3.2 dividing G (D, E) into a plurality of maximum connected subgraphs according to the association relation among words, wherein certain similarity relations exist between the words corresponding to the vertexes in each maximum connected subgraph and are dissimilar to any word in other maximum connected subgraphs;

wherein step 4 comprises:

4.3, selecting the maximum group with the largest average value of the edge weights as a candidate alternative phrase for the plurality of maximum groups with shared vertexes;

4.4 deleting words in the determined candidate alternative phrase from the remaining maximum groups except the maximum groups determined as candidate alternative phrases, namely deleting vertexes shared with the selected maximum groups, and repeating the steps 4.1-4.3 until no maximum groups remain or the number of vertexes of the maximum groups after deleting the shared vertexes is smaller than 2;

wherein step 5 comprises:

5.1 let the ith word m appearing in text _i As candidate replaceable words, the context window size is 2k, and the words in the context window are sequentially noted as: cont (m) _i )＝{m _i-k ,…,m _i-1 ,m _i+1 ,…,m _i+k M is then _i And context word m _j (j∈[i-k,i+k]But j+.0) is expressed as:

wherein p (m) _i ,m _j ) Is the word m _i And m _j Co-occurrence frequency in context window, p (m _i ) Is m _i Frequency of occurrence, p (m _j ) Is m _j In a corpusFrequency of occurrence; p (m) _i ,m _j )＝p(m _i |m _j )×p(m _j )＝p(m _j |m _i )×p(m _i ) If m is _i And m _j The occurrences in the text are independent of each other, then p (m _i ,m _j )＝p(m _i )×p(m _j ) PMI (m) _i ,m _j ) =0; if m is _i And m _j The occurrences in text are interrelated, then p (m _i ,m _j )＞p(m _i )×p(m _j ) And the stronger the correlation PMI (m _i ,m _j ) The greater the value of (2);

5.2 definition m _i Context Cont (m _i ) Degree of replaceability SPMI (m _i ,Cont(m _i ) Is) m is _i And each context word m _i-k ,…,m _i-1 ,m _i+1 ,…,m _i+k The sum of PMI values of (2) is represented by the following formula:

let m be _i The candidate alternative phrase is CG (m _i )＝{cm ₀ ,cm ₁ ,....,cm _r-1 Current context is Cont (m _i )＝{m _i-k ,…,m _i-1 ,m _i+1 ,…,m _i+k Sequentially calculating candidate alternative phrases CG (m) _i ) Each candidate alternative word cm _q Q=0, 1,..r-1, the degree of substitution SPMI (cm _q ,Cont(m _i ))；

If SPMI (cm) _q ,Cont(m _i ) E) is less than or equal to epsilon, filtering the candidate replaceable word cm _q The method comprises the steps of carrying out a first treatment on the surface of the Otherwise remain as alternative words.

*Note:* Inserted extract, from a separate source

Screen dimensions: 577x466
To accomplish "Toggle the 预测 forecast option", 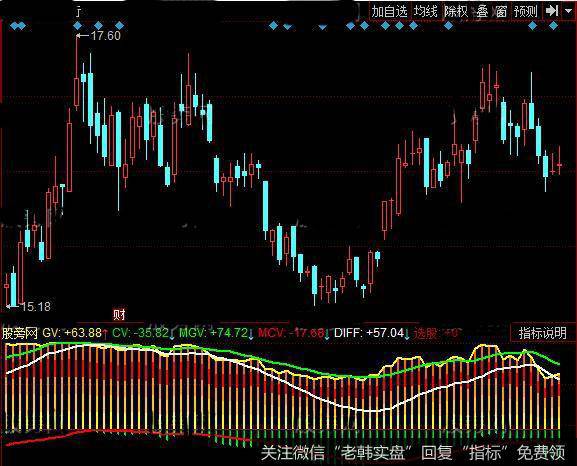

2. The word stock construction method according to claim 1, wherein: the step 1 comprises the following steps: 1.1 preparing a dictionary d= { w ₁ ,w ₂ ,…,w _N W is the word in the dictionary, N is the total number of words in the dictionary; 1.2 for words in the dictionary, continuous god is utilizedTraining a preset corpus through a web language model Skip-gram to obtain a low-dimensional dense word vector representation of each word, wherein the low-dimensional dense word vector representation is used for any word w in a dictionary D _i The word vector is denoted as E (w _i )。